[Text and element pointing records]
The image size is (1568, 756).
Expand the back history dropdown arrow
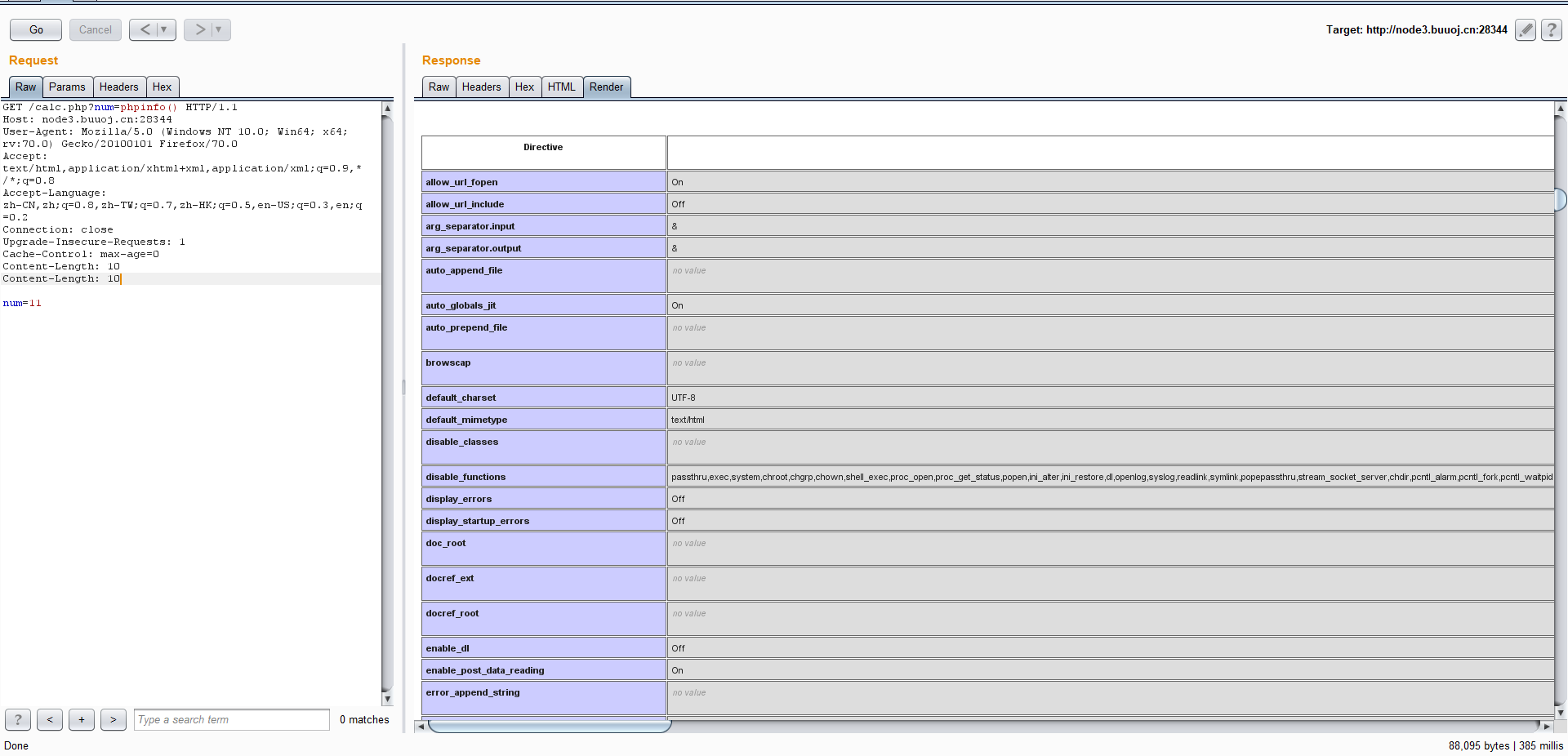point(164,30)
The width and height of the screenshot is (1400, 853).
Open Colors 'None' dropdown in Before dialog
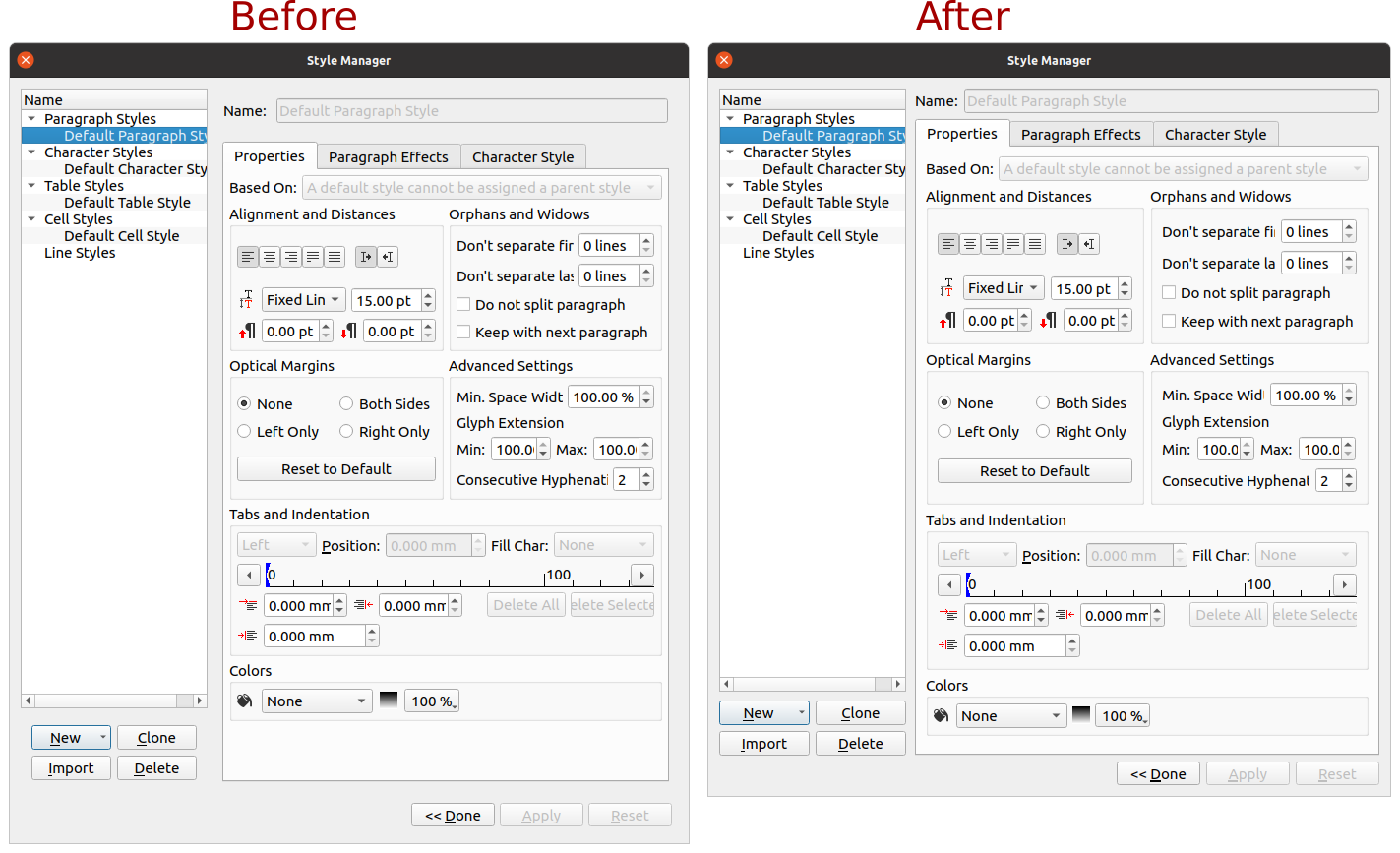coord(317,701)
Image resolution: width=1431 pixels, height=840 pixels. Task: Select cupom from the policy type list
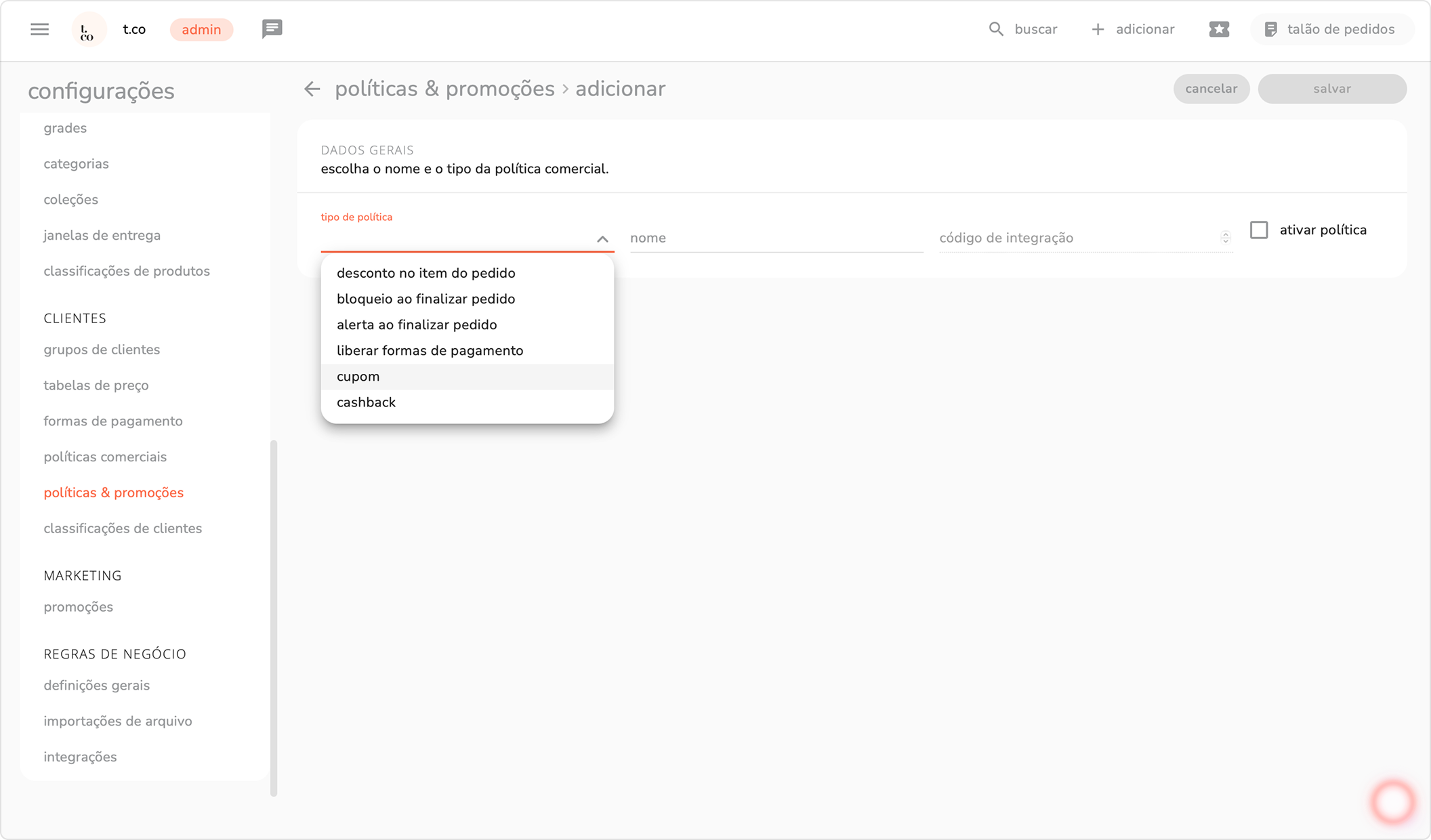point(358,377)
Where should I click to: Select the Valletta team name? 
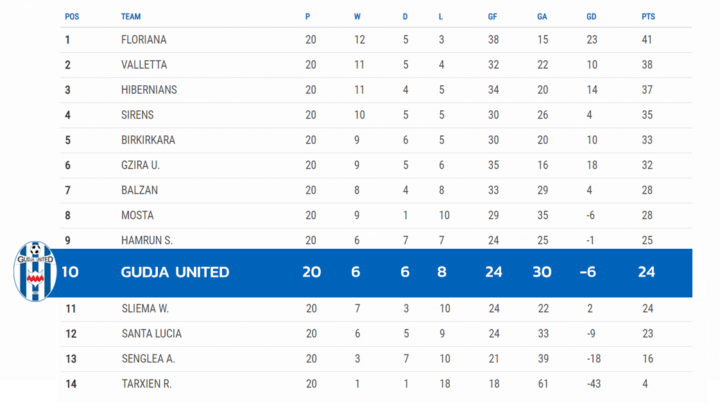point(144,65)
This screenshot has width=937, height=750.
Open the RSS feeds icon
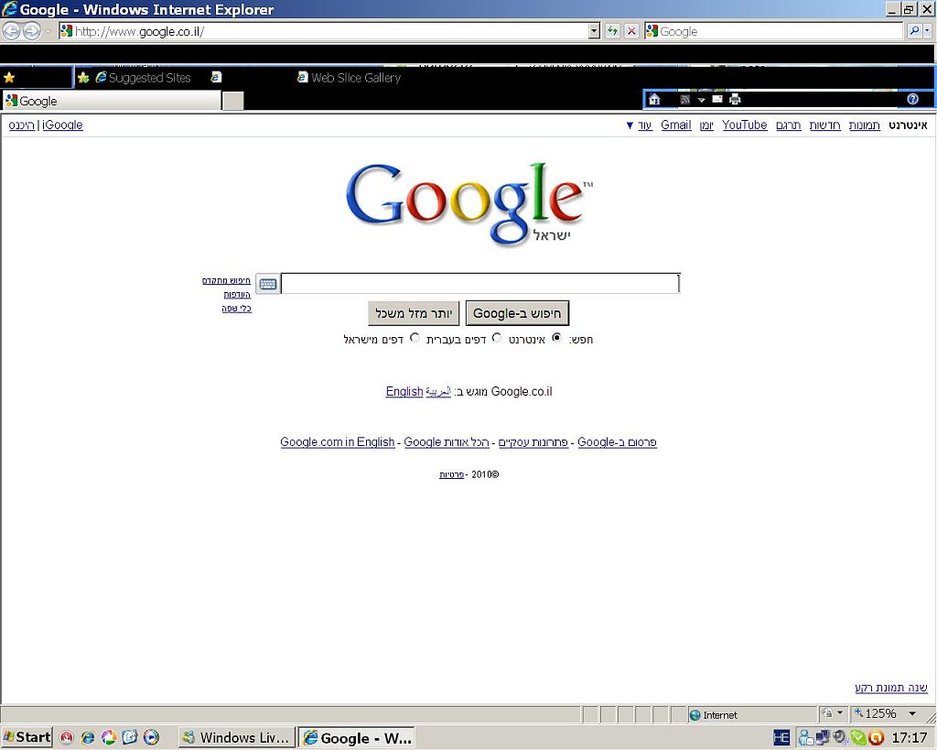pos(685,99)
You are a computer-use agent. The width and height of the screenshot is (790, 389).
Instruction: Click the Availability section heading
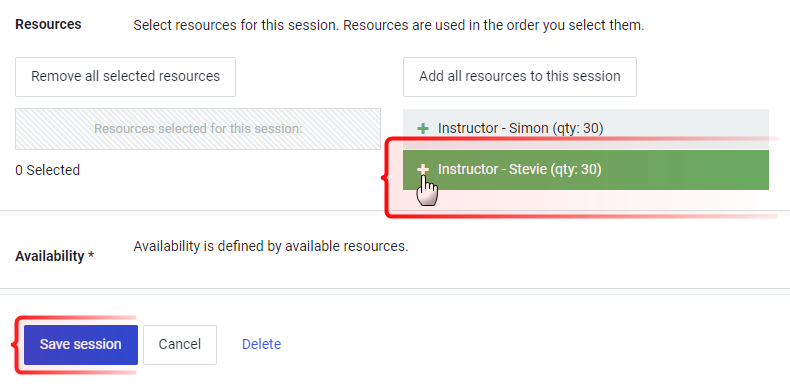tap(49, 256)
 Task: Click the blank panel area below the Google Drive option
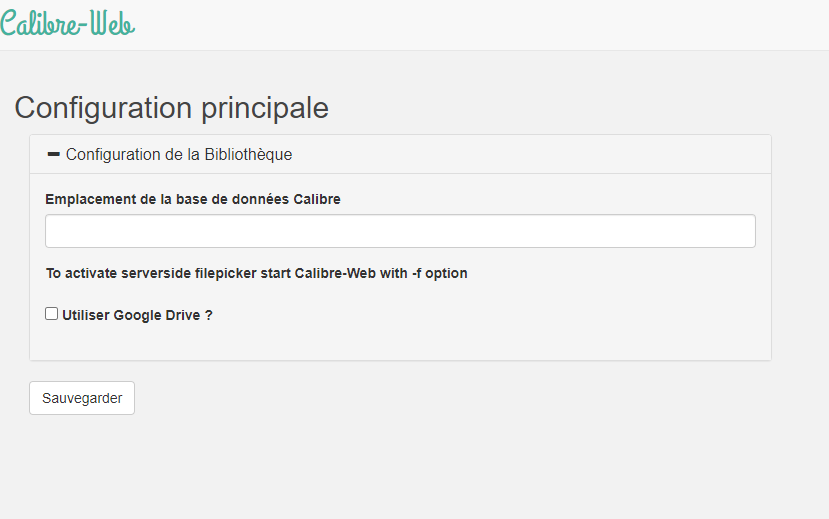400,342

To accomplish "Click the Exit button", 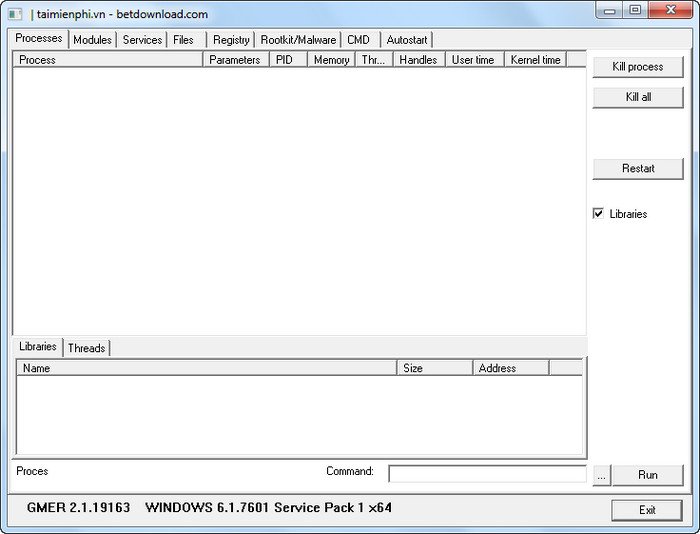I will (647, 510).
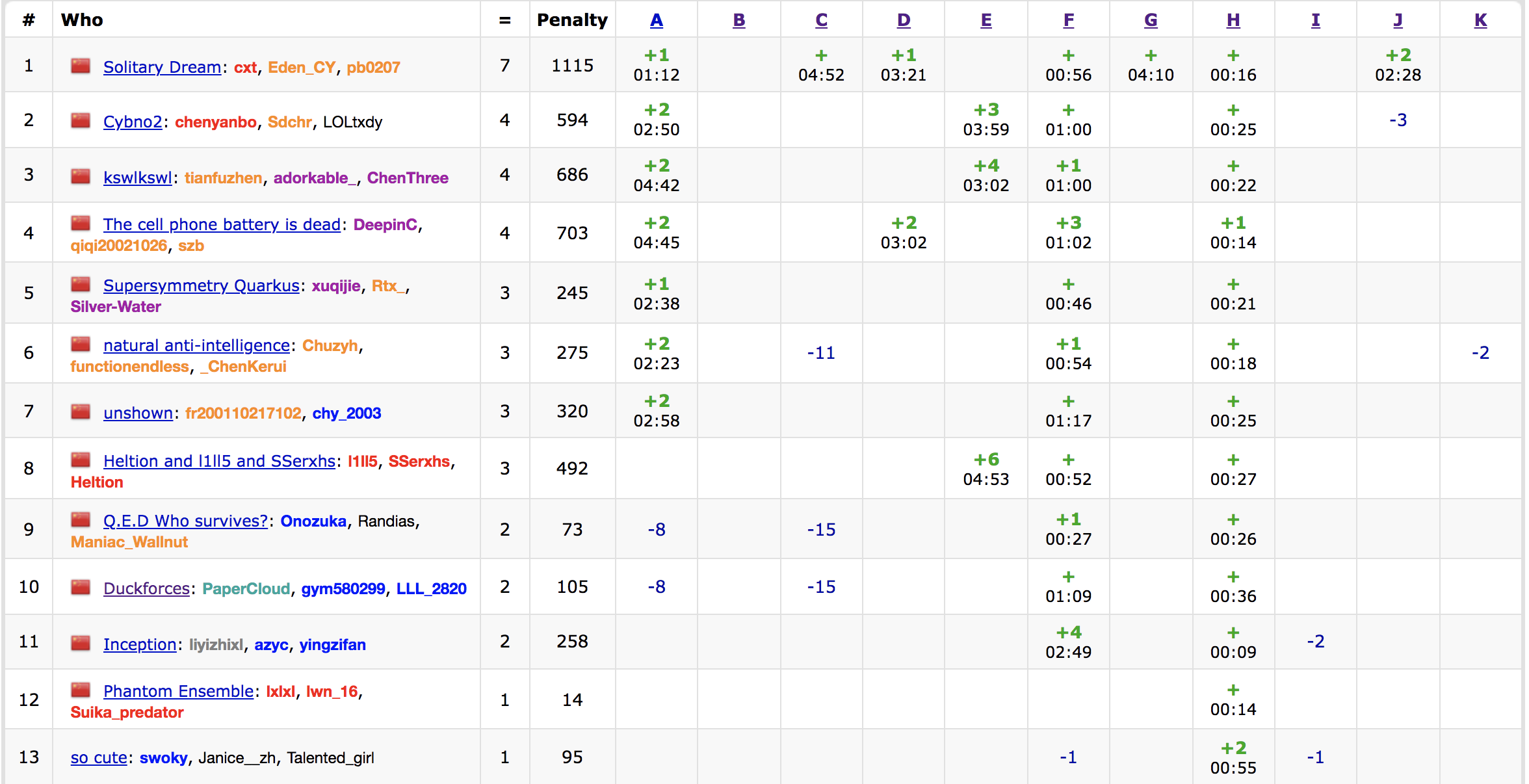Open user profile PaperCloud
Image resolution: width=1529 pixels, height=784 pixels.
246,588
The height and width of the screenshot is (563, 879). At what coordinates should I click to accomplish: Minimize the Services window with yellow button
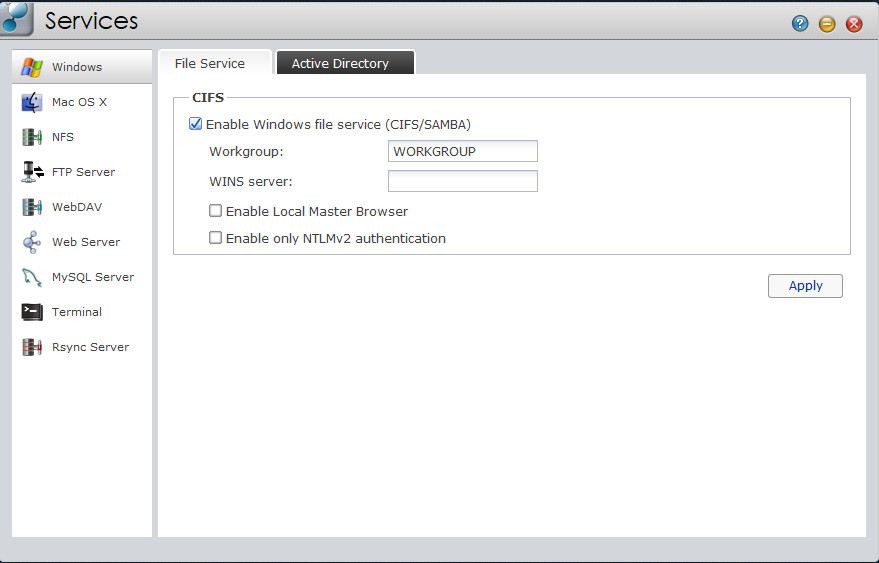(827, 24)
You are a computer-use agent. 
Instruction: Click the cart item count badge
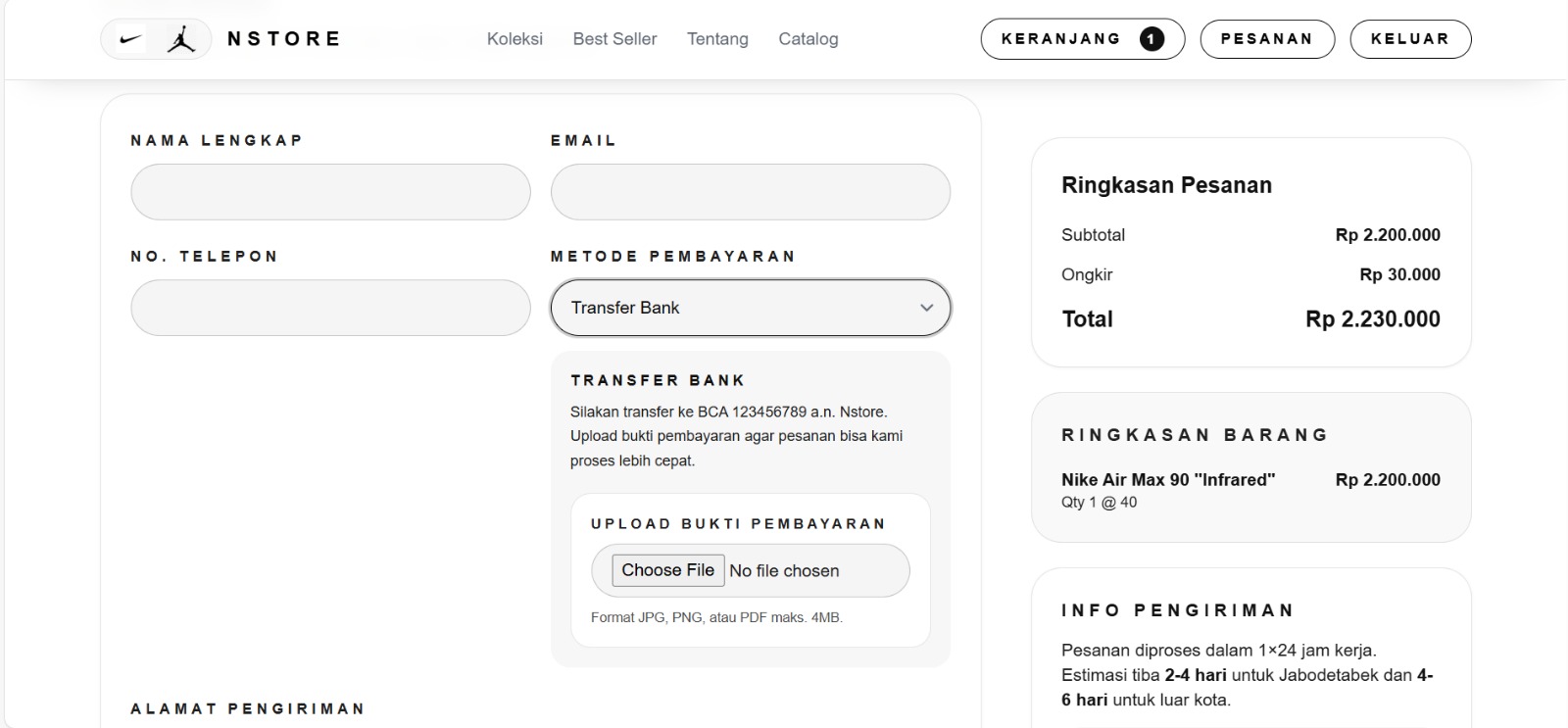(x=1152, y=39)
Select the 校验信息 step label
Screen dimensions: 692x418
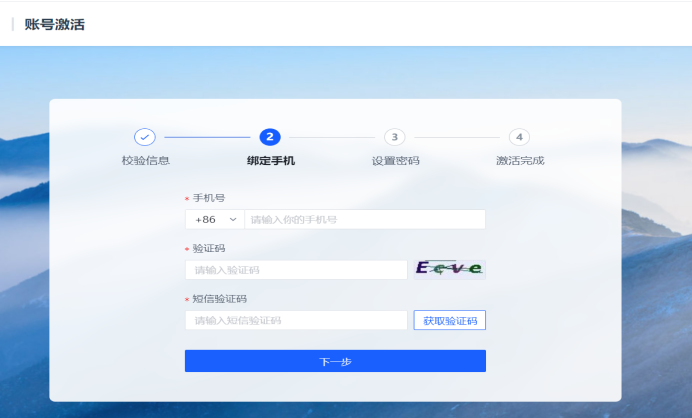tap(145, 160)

(Objective)
Write out the listing again from the line with "Image resolution: width=1431" up to and including the line with "pos(685,99)", requests included, and shift every coordinate in the answers by -150. Leave the pictures out.

(Result of the task)
Image resolution: width=1431 pixels, height=840 pixels. Task: Select cupom from the policy type list
point(208,227)
Where should I click to: Select the Valletta team name? 
point(-6,-85)
This screenshot has width=937, height=750.
Open the RSS feeds icon
pos(535,-51)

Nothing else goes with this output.